PAVEMENT TEXTURE SEGMENTATION USING LBP
AND GLCM FOR VISUALLY IMPAIRED PERSON
Sun-Hee Weon, Sung-Il Joo and Hyung-Il Choi
Department of Global Media, Soongsil University, Sangdo-dong, Seoul, South Korea
Keywords: Pavement Segmentation, LBP, GLCM, Texture Segmentation, Visually Impaired Person.
Abstract: This paper proposes about a method for region segmentation and texture extraction to classify pavement and
roadway region in the image that acquired from cameras equipped to the visually impaired person during a
walk. First, detect a road boundary line through the line detections technique using the Hough transform,
and obtain candidate regions of pavement and roadway. Second, extract texture feature in segmented
candidate region, and separated pavement and roadway regions as classified three levels according to
perspective scope in triangular model. In this paper, used rotation invariant LBP and GLCM to compare the
difference of texture feature that pavement with various precast pavers and relatively a roadway being
monotonous. Proposed method in this paper was verified that the analytical performance nighttime did not
deteriorate in comparison with the results from the daytime, and region segmentation performance was very
well in complex image has various obstacles and pedestrians.
1 INTRODUCTION
The rapid development of IT technology is
precipitating the contemporary transformation of
wired networks into wireless networks.
Concomitantly, research is actively underway to
develop various services using mobile terminal
devices such as PDAs, mobile phones, smart phones,
etc. which are adapted to the wireless network
environment, and furthermore, to develop wearable
computing devices and algorithms driven by various
forms of nanotechnology. Among these, vision
based systems are currently mainly applied for
augmented reality applications using smart phones
or navigations, etc. and numerous researches
relevant to these areas are ongoing amid heightened
international interest. However, the majority of such
related research work is focused only on systems for
use by non-disabled persons, while devices for
assisting disabled persons are not being taken under
consideration at present. Image processing and
computer vision technology is a field with very high
potential value for utilization as assistive devices for
the visually impaired. This is an important
technology for blind persons who had hitherto relied
on assistive walking sticks or guide dogs for walking,
offering the possibility of eliminating the risk factors
that may arise when such disabled persons walk
without separate guidance devices or guide persons.

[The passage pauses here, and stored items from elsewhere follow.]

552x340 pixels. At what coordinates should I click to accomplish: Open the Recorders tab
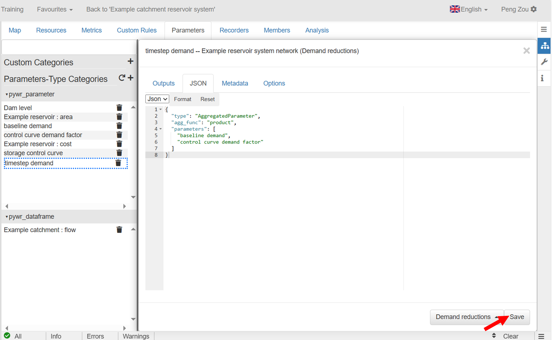(234, 30)
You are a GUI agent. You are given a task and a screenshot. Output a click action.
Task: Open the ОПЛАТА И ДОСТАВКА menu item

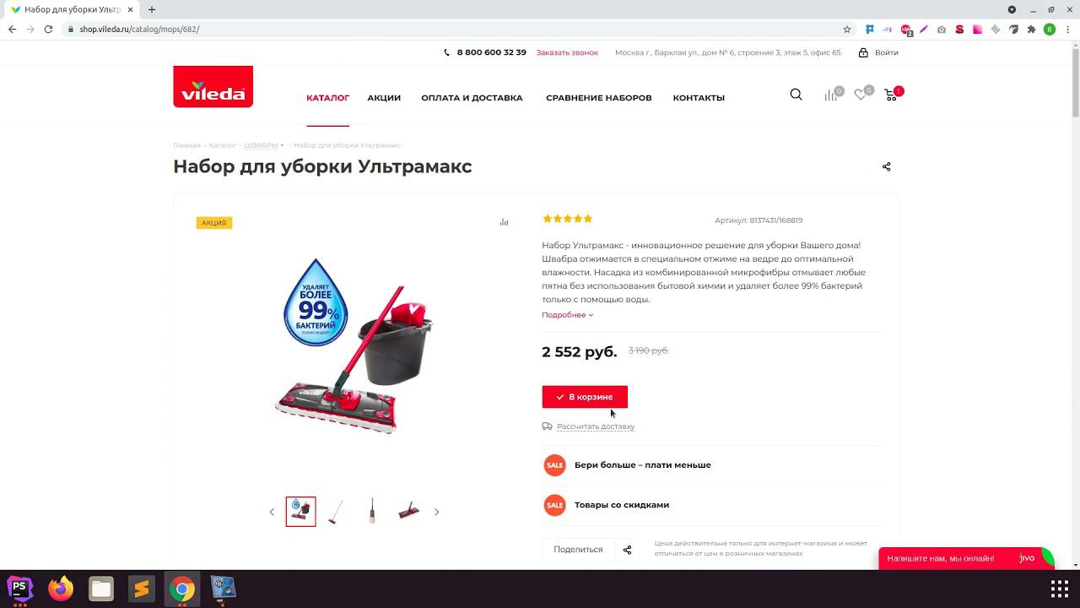pos(472,98)
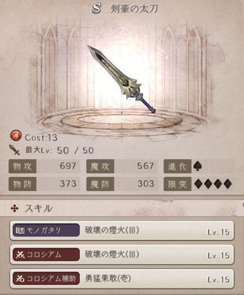Click the four limit-break diamonds next to 限突

point(213,184)
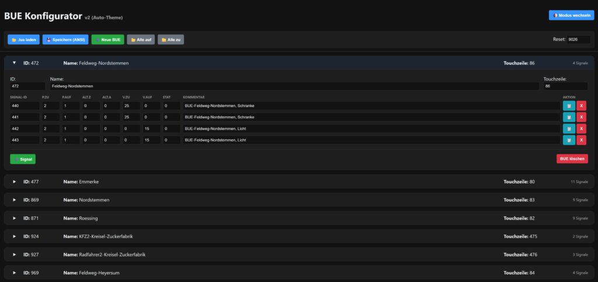Click the green Signal add button
Image resolution: width=598 pixels, height=282 pixels.
(23, 159)
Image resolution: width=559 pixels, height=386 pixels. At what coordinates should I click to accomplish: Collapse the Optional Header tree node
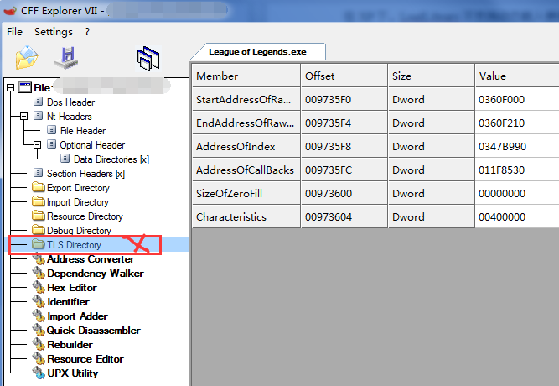[x=38, y=145]
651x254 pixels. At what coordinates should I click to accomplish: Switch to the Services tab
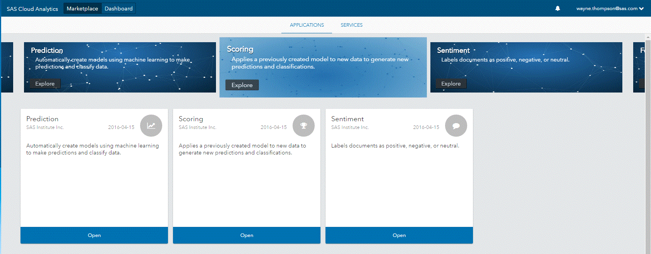[x=351, y=25]
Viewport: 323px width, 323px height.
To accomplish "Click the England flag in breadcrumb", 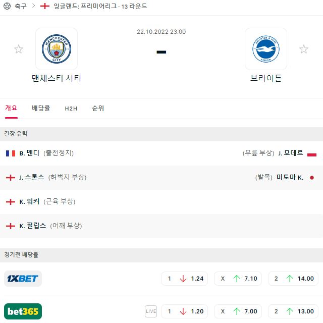I will tap(45, 6).
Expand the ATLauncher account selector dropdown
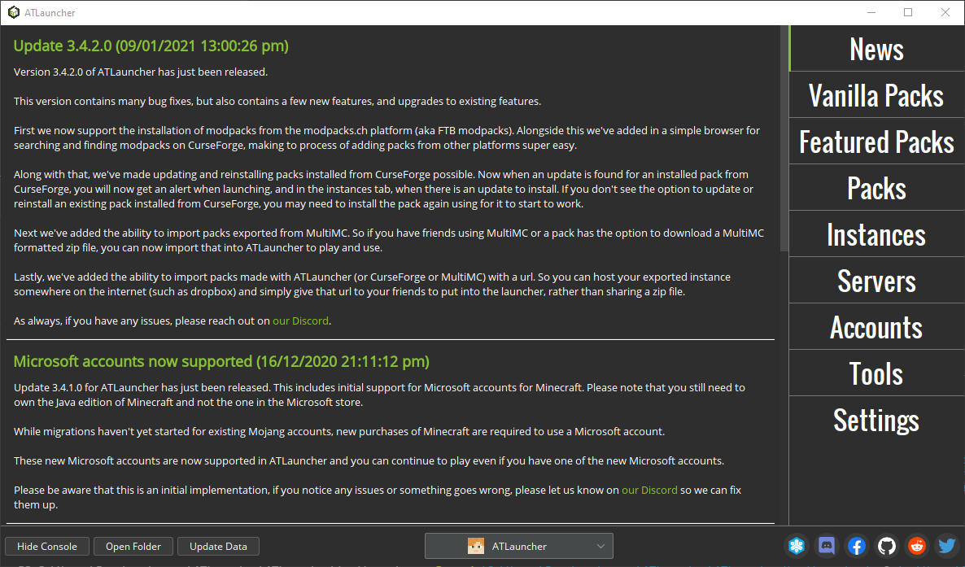Viewport: 965px width, 567px height. (x=600, y=546)
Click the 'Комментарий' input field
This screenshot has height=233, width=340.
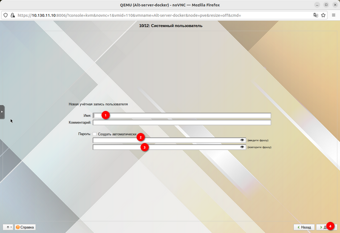[181, 122]
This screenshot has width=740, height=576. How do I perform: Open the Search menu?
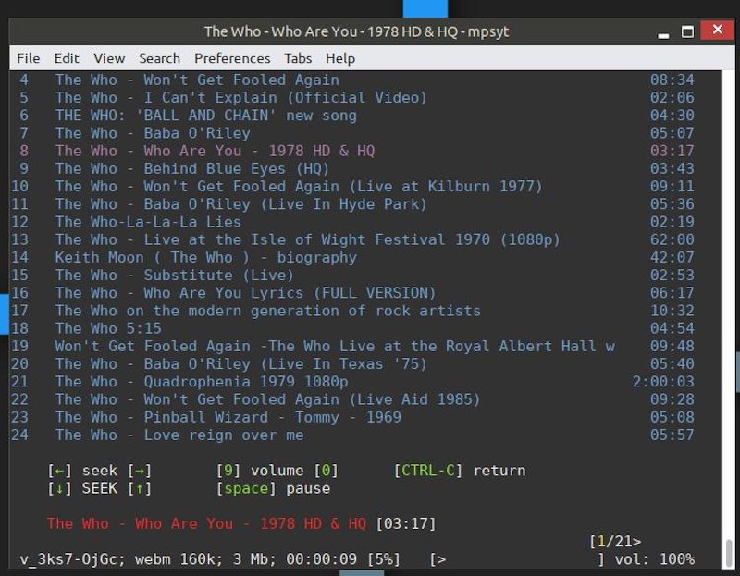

Most of the systems which had been developed in
the past to serve as vision assistance devices that can
be worn by the blind employed ultrasonic sensors,
etc. to detect obstacles and transmit this information
to the user, and hence they were limited in their
capacity for information communication (Tuceryan
and Jain, 1993).
Moreover, they were also hampered by the
difficulty of identifying accurate information
regarding the situational conditions or the
environment during walking (Arvis et al., 2004).
This paper has developed a system for enabling
visually impaired persons to walk safely by using a
camera mounted onto mobile computers or smart
phones. Most of the pre-existing research into road
detection and recognition had been constituted of
efforts to develop applications for unmanned
vehicles or navigation, and hence priority was not
given to the subject of pavement detection and
recognition from the perspective of the pedestrian’s
position. Also, as can be seen in Fig. 1, pavements
are unlike roadways in that they are characterized by
a wide variety of patterns created by the paving
blocks, and they thus pose the problem that even the
same pattern may pose a high possibility of being
misrecognized depending on the perspective from
which its image is recorded.
335
Weon S., Joo S. and Choi H..
PAVEMENT TEXTURE SEGMENTATION USING LBP AND GLCM FOR VISUALLY IMPAIRED PERSON.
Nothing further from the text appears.